Study in Iceland found many employees stayed productive in four-day workweek
Several large-scale trials of a four-day workweek in Iceland were an “overwhelming success,” with many workers shifting to shorter hours without affecting their productivity, and in some cases improving it, in what researchers called “groundbreaking evidence for the efficacy of working time reduction.”
Some of the trials’ key findings showed that a shorter week translated into increased well-being of employees among a range of indicators, from stress and burnout to health and work-life balance. These issues have become more pressing as reports of burnout among employees around the world have risen after more than a year of pandemic-related stress and deteriorated mental health.
The trials were conducted between 2015 and 2019 and were initiated by the Reykjavik City Council and the Icelandic national government in response to demands from trade unions and civil society organizations for shorter workweeks.
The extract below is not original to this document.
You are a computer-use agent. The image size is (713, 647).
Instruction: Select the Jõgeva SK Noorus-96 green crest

The trials ultimately involved 2,500 workers, more than 1 percent of the nation’s working population, who moved from working 40 hours a week to a 35- or 36-hour week, without a reduction in pay.
The results were gathered from a wide range of workplaces — from offices to preschools, social service providers and hospitals — leading researchers to conclude that the “transformative positive effects” of a shorter workweek are beneficial for employees and businesses alike.
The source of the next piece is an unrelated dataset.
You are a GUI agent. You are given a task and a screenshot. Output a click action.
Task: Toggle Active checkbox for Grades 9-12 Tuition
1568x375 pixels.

“This study shows that the world’s largest ever trial of a shorter working week in the public sector was by all measures an overwhelming success,” Will Stronge, director of research at the Autonomy think tank, said in a statement.
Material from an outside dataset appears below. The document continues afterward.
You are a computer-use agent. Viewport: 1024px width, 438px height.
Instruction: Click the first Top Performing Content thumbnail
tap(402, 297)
The Association for Sustainable Democracy in Iceland, along with Autonomy, a U.K.-based organization that does research on the future of work and economic planning and has been a longtime proponent of four-day weeks, published the findings of the large-scale trials of the program last Sunday.
But some have noted the possible drawbacks for lower-wage, hourly workers in particular — groups that would lose income and are sometimes left out of the conversation.
“Very often when we think about life conflict and overwork, we have a vision of white-collar workers in mind,” Daniel Schneider, a Harvard Kennedy School professor who studies transformations in work, told Business Insider last year.
Participants in the program said the work-time reductions allowed them to run errands, participate in home duties, exercise and spend quality time with family and friends. This shift often translated into less stress at home and wider social wellbeing.
In the U.S., the crowdfunding platform Kickstarter recently announced it will experiment with a four-day workweek next year, the Atlantic reported. Buffer, a social media software company said early this year that that it would continue the fourday system “for the foreseeable future” after successful tests.
After the trials’ success in Iceland, trade unions engaged in contract negotiations and achieved permanent reductions in working hours, with about 86 percent of Iceland’s entire working population now either implementing shorter weeks or gaining the right to shorten their working hours, according to the report.